◆ Data records:
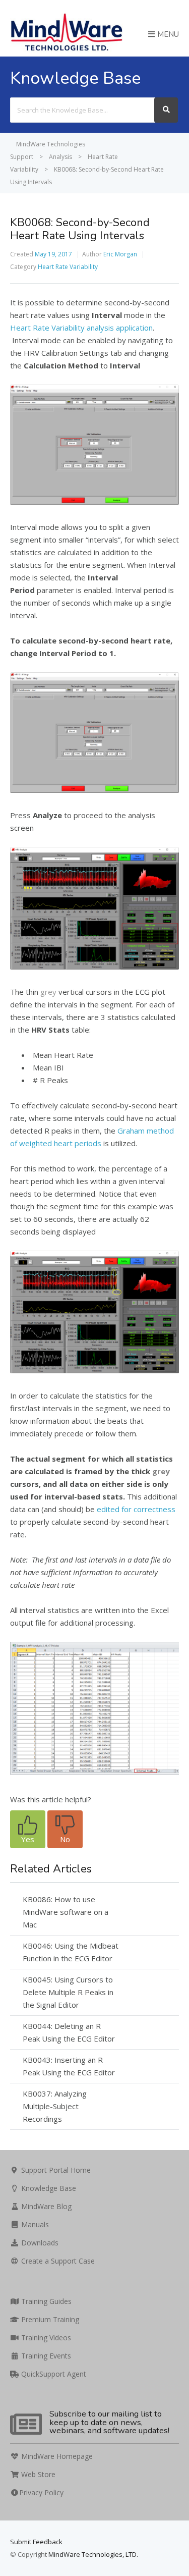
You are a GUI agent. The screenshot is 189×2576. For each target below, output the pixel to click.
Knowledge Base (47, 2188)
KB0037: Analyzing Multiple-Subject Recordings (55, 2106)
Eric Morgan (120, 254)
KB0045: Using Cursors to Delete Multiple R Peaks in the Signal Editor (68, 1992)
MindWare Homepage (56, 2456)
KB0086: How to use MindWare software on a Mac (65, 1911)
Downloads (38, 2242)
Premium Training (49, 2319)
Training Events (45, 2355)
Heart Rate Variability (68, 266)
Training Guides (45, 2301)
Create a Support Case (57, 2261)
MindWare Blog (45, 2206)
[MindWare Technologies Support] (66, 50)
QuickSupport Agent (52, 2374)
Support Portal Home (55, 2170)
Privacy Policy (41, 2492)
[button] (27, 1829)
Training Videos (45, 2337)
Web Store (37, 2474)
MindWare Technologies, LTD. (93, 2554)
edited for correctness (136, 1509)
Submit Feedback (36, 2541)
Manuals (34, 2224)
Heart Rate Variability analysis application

◆ Aim of the task:
Please copy the data shown above precisely, leaving the images out.

◆ Answer below:
You are a GUI agent. The screenshot is 189×2576. For each target below, output the pixel to click.
Knowledge Base (47, 2188)
KB0037: Analyzing Multiple-Subject Recordings (55, 2106)
Eric Morgan (120, 254)
KB0045: Using Cursors to Delete Multiple R Peaks in the Signal Editor (68, 1992)
MindWare Homepage (56, 2456)
KB0086: How to use MindWare software on a Mac (65, 1911)
Downloads (38, 2242)
Premium Training (49, 2319)
Training Events (45, 2355)
Heart Rate Variability (68, 266)
Training Guides (45, 2301)
Create a Support Case (57, 2261)
MindWare Blog (45, 2206)
[MindWare Technologies Support] (66, 50)
QuickSupport Agent (52, 2374)
Support Portal Home (55, 2170)
Privacy Policy (41, 2492)
[button] (27, 1829)
Training Videos (45, 2337)
Web Store (37, 2474)
MindWare Technologies, LTD. (93, 2554)
edited for correctness (136, 1509)
Submit Feedback (36, 2541)
Manuals (34, 2224)
Heart Rate Variability analysis application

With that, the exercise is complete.